This Friday we have a special "Scandinavian edition" of the Europe roundup, brought to you by PDF friend Bente Kalsnes.
If you want you can send us stories or interesting links to look into. And don't forget to check our twitter account!
- Norway | The Prime Minister is in the playground
The Norwegian Prime Minister Jens Stoltenberg is inviting bloggers to his office this week to discuss about the government's new website, Samarbeid for Arbeid (which means, more or less, "working for collaboration"). The website is made of a blog and a Twitter aggregator, sorted by four topics. If bloggers or Twitter users want the Prime Minister to read their posts, they can register the blog or tag tweets with predefined keywords.
The purpose is to invite more people to join the online discussion about sick leave, school drop outs, economy and innovation. But for now no-one can comment on the site, it is pure aggregator. The Norwegian government (or more correctly, the government's web department) has also started a beta blog, which they call "playground for new technology and new content": the aim is testing new ideas and encouraging dialogue. Both of these initiatives are built on Wordpress.
- Denmark | The economic potential of public data
Millions of dollars, at least 110 million dollars - that is the economic potential from reuse of public data. That is the conclusion from a new report written by Gartner for the Danish National IT and Telecom Agency. EU has measured the economic potential of public data to be 37 billion dollars. Especially map based data is of high value, as well as enviromental - and trafic related data, argues Garter. Similar arguments were recently found in The Economist.
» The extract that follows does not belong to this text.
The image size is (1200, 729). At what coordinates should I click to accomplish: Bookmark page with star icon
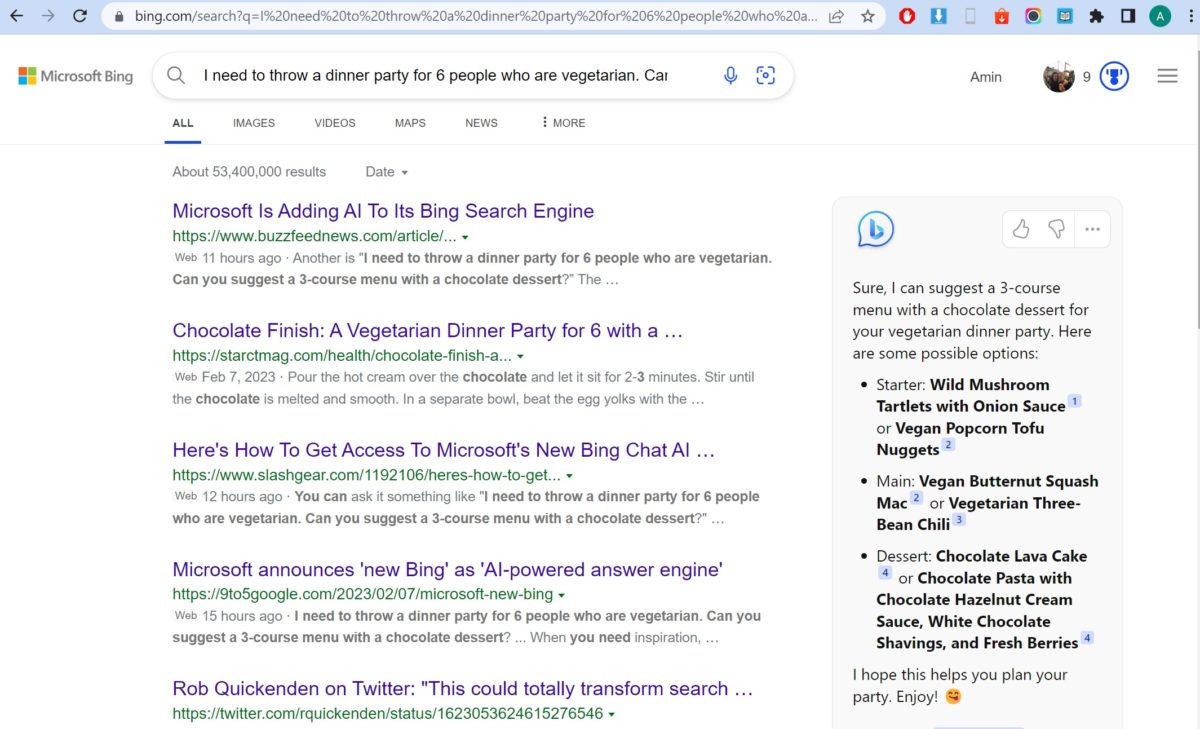click(867, 16)
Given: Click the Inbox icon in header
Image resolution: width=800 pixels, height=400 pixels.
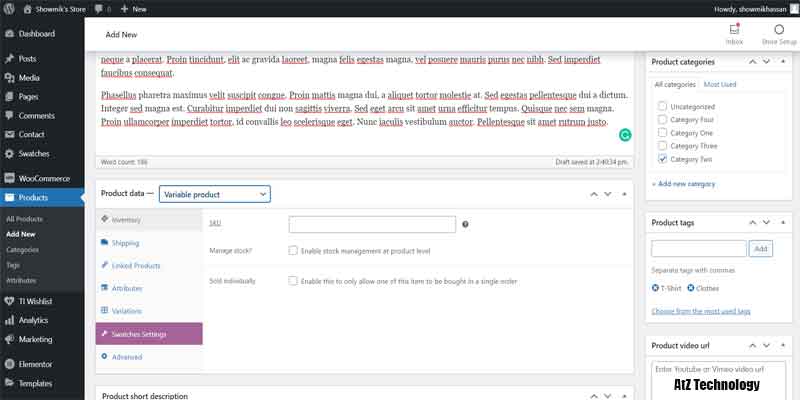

- Sweden | Social media policy? Not really.
Only 7 percent of Swedish companies have a social media strategy, according to a survey by Manpower. The equivalent figure for the rest of the world is 20 percent.
- Norway | Hell's Angels for journalism
Is this the most beautiful Hell's Angels mashup you've ever seen? The Norwegian Broadcasting Corporation's investigative journalism group Brennpunkt has mashed info about Hells Angels members with tax info, criminal records and corporate info, as well as put the Angels on a map.